Pero, por jugoso que sea, comparado con lo que viene a continuación, “Ántrax” es sólo un aperitivo. El plato fuerte de Las bellas extranjeras es la historia que da título al libro, y que es, entre otras cosas, la hilarante crónica de la estancia de Cartarescu en Francia, junto con otros autores rumanos, para participar en una especie de programa cultural y literario que cada año se centra en un lugar escogido prácticamente al azar. El nombre del programa, por algún motivo que nunca llega a aclararse, es Les Belles Étrangères. Es aquí donde entran en acción los nietos de Drácula, los lobos, las bandas de música con sus violines y sus címbalos, y los orfanatos a reventar. Es aquí donde se aprecia en todo su esplendor el paternalismo del filisteo, que formula al autor preguntas como:
“¿Tienen bibliotecas en Rumanía?” “¿Utilizan teléfonos móviles?” “¿Hay editoriales en Rumanía?” “¿Tienen agua corriente en el baño?”
Se dice que España es el país de la envidia, donde se admira al amigo hasta que éste triunfa y lo convertimos en enemigo a liquidar. Me temo, sin embargo, que ni siquiera ese tan poco glorioso ranking logramos encabezar. La otra vertiente de este extraordinario libro es el relato que hace Cartarescu de su vida como autor de prestigio. Las entrevistas absurdas, los premios que se convierten en un castigo, los traductores que no entienden la palabra “tema”, la intromisión de los editores y, sobre todo, las rencillas y el odio entre autores ocupan buena parte de esta historia y sospechamos, una vez más, que los rumanos son en realidad españoles disfrazados. Ved si no:
“En el mundo literario se perdona casi todo, la falta de talento, la vileza, la hipocresía, la cobardía. Se consideran pecados humanos y son contemplados con tolerancia. Lo que no se te perdona jamás, a ningún precio, es el éxito”.
Atacado en un flanco por la ignorancia del público y, en el otro, por el rencor de sus colegas, Cartarescu opta por la sátira más cruel, que es precisamente la que no satiriza, sino describe fielmente.

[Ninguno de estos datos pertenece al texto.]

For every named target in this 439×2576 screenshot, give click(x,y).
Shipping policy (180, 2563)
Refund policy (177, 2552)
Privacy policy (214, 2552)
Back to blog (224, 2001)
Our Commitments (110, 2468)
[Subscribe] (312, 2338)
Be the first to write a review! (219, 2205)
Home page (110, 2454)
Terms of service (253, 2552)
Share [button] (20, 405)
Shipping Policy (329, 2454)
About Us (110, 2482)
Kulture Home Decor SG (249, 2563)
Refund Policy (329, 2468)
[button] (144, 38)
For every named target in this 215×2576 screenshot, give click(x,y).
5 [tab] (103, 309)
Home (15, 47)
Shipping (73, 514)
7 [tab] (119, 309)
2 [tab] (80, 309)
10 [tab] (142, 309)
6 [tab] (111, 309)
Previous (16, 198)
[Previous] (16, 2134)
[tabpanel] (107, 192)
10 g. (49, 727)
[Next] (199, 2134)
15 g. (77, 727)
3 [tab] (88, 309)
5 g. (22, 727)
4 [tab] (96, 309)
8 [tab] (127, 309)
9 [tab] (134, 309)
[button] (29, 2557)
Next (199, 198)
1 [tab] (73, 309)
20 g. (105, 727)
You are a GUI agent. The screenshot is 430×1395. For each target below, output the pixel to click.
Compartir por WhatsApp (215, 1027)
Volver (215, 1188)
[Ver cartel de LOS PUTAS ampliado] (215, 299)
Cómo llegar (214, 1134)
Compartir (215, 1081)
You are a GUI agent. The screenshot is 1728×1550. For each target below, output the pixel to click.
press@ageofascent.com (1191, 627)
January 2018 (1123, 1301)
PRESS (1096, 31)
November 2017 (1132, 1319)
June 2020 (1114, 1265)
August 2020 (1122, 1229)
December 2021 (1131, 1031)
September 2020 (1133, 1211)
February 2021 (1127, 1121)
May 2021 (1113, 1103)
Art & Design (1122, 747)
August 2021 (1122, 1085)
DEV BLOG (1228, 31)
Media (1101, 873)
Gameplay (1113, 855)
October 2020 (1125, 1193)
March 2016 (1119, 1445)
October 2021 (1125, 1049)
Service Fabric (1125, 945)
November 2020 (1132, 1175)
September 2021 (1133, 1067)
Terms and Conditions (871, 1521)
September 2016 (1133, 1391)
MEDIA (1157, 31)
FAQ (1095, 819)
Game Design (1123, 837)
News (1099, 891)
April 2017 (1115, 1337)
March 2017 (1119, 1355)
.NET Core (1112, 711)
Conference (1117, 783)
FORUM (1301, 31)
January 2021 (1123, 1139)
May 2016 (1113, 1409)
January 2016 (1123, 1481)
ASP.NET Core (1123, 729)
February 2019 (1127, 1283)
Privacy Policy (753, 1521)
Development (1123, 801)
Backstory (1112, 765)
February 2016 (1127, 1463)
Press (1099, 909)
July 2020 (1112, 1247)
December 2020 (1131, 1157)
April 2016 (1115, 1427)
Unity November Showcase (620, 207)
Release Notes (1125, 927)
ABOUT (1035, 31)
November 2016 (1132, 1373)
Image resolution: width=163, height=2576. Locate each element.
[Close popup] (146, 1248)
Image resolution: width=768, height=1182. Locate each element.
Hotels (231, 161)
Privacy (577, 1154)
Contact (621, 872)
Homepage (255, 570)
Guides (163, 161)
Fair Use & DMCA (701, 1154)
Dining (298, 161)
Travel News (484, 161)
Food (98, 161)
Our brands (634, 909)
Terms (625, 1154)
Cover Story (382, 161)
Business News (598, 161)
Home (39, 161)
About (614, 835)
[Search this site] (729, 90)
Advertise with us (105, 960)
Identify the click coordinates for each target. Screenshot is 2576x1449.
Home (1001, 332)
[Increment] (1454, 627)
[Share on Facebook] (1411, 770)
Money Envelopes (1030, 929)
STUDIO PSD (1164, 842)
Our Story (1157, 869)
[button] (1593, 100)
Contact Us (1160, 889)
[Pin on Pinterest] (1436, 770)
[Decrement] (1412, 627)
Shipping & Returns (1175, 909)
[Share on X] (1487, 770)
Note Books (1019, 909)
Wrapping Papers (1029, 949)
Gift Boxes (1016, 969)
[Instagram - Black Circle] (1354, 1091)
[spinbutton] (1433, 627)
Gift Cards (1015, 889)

Sería injusto, no obstante, pensar que el autor se reserva toda su respetuosa risa (aquí sí, a diferencia de otros lugares, Cartarescu no cae jamás en el insulto) para su público y críticos extranjeros. Así, en la tercera y última historia del libro, “El viaje del hambre”, situado en los años de Ceaucescu, don Mircea nos brinda un retrato de la vida de provincias en Rumanía tan hilarante y desolador que ha echado por tierra diez años de trabajo del Ministerio de Turismo rumano.
“Atravesamos ambos las puertas batientes, tan sucias de escupitajos como las paredes de la estación y nos encontramos… en un simple bar. Un apestoso y lúgubre bar, de taburetes altos, un mostrador con una tía asquerosa detrás y, a sus espaldas, en unas baldas de cristal, unas cuantas botellas de coñac Dunarea, Tomis y Ovidiu, del whisky autóctono Ceres y del aguardiente Dos ojos azules. De comida, ni rastro. Ni un triste panecillo, ni una corteza de pan duro.
-Invito yo, tío -dice Ciubotaru y se dirige ufano hacia el mostrador-. Como un señor…
Y no os he hablado de la conferencia que da en el pueblo, de su viaje a una tumba o de su visita a un burdel. Si la literatura rumana no existe, habrá que inventarla.